Das Folterschiff
Es ist der 8. Mai 2010, als in einer Reederei im niedersächsischen Haren an der Ems das Telefon klingelt. Der Anruf ist kurz - und äußerst dramatisch. Der Kapitän des Schiffes "Marida Marguerite" meldet: "We are under piracy attack". Die Reederei ist sofort alarmiert. Es ist der Beginn der längsten Geiselnahme eines deutschen Schiffes durch somalische Piraten.
Die Piraten sind von Anfang an brutal. Sie schlagen den Kapitän und zwingen ihn, sein Schiff vor die Küste Somalias zu steuern. Die Crew, 22 Mann aus Indien, Bangladesch und der Ukraine, hat keine Wahl. Am 11. Mai erreicht die "Marida Marguerite" somalische Gewässer. Etwa 100 Piraten gehen an Bord, sie beginnen, das Schiff zu plündern und die Mannschaft zu berauben Der Verhandlungsführer der Piraten, Ali Jama, nimmt Kontakt mit der Reederei auf. Die Piraten wollen Lösegeld, sie fordern 15 Millionen Dollar.
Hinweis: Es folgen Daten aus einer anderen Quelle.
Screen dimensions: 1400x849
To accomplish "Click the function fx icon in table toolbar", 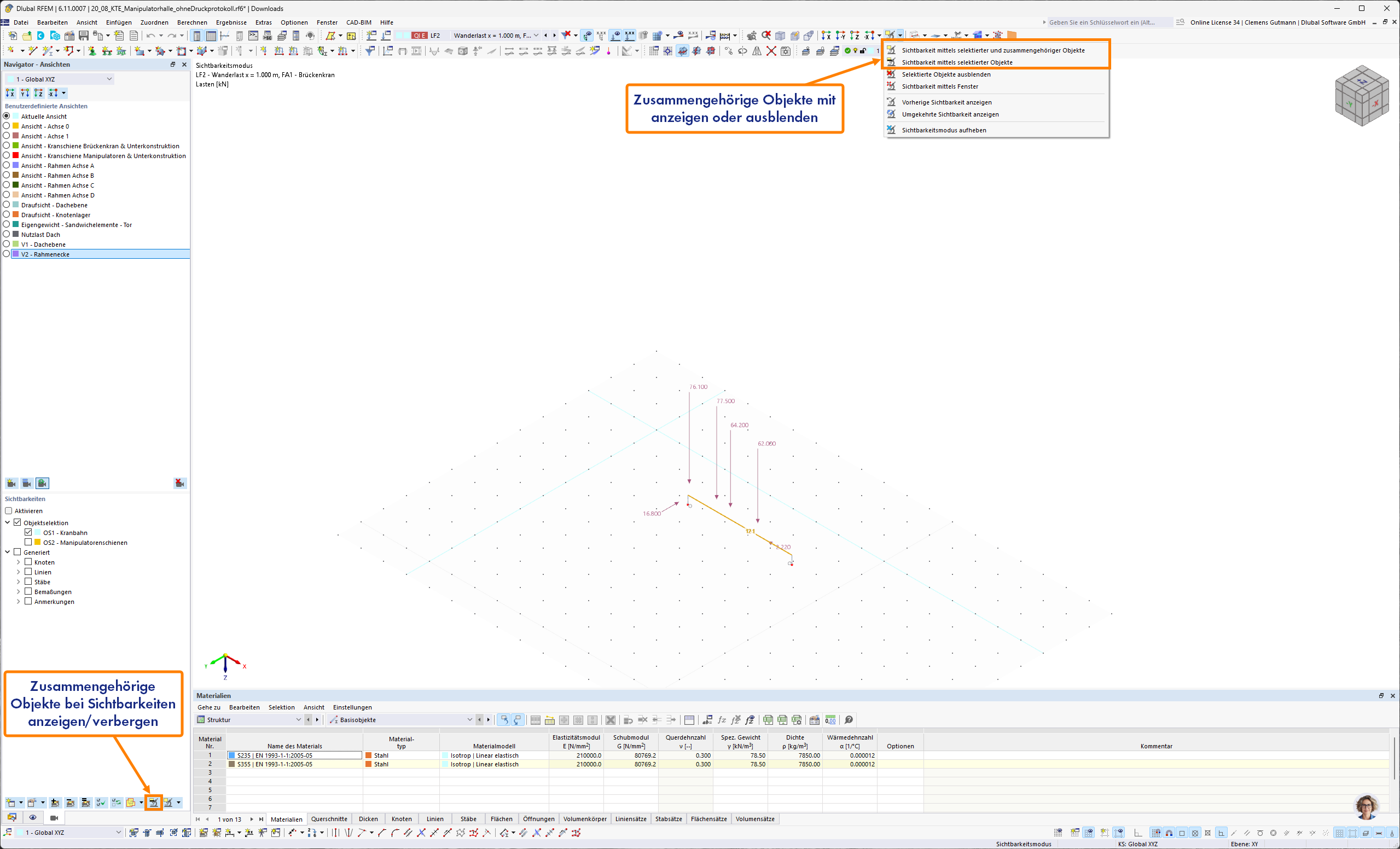I will point(722,720).
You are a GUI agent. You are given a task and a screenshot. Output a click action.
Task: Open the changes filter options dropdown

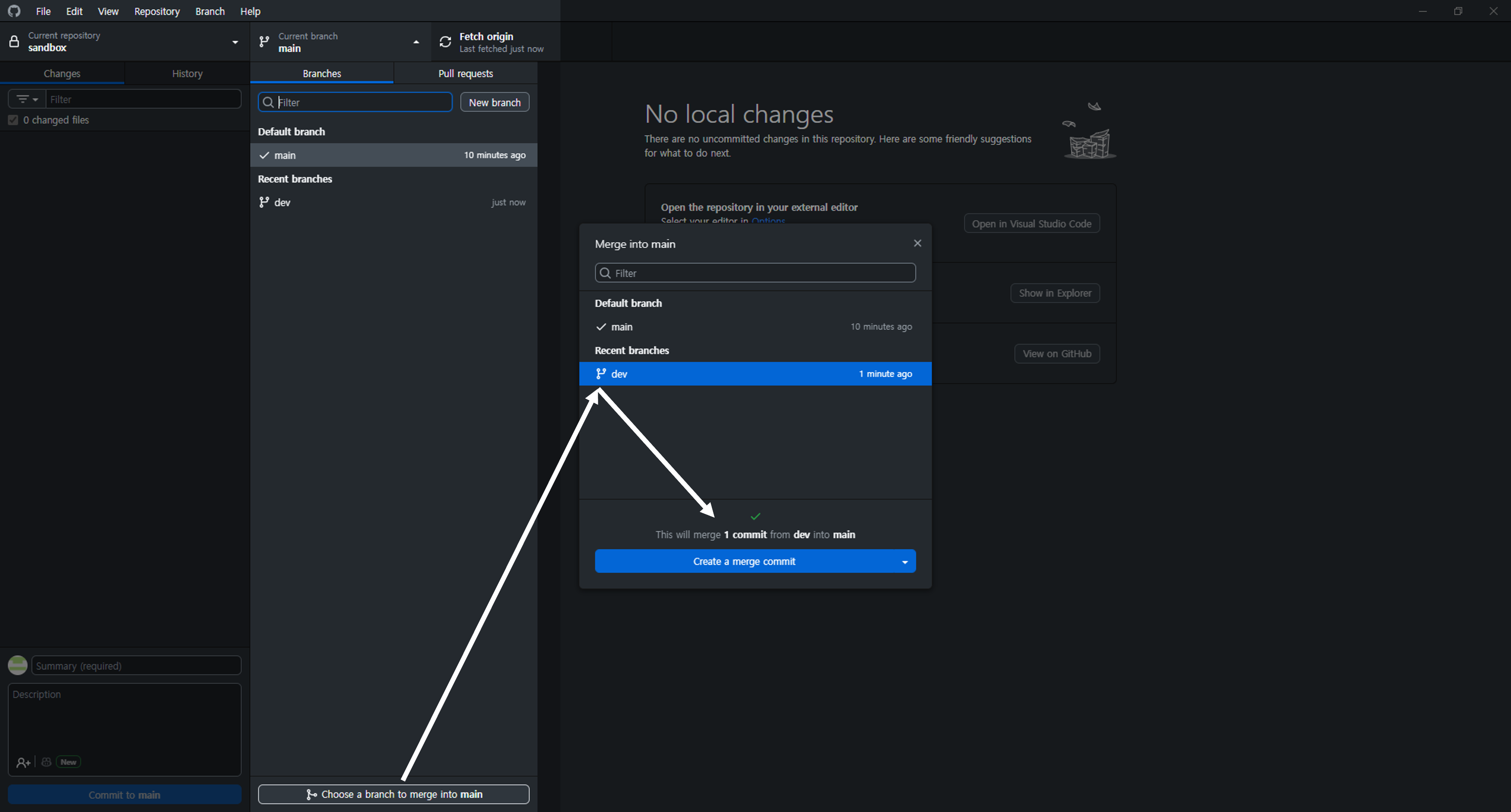click(x=27, y=99)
Reederei bildet Krisenstab
In Haren an der Ems hat die Reederei sofort einen Krisenstab gebildet. Die Angehörigen werden informiert, der Kontakt mit den zuständigen Behörden wird aufgenommen. Polizeibeamte des LKA Niedersachsen treffen ein, die Staatsanwaltschaft Osnabrück eröffnet ein Ermittlungsverfahren, unter anderem wegen Piraterie und erpresserischen Menschenraubs.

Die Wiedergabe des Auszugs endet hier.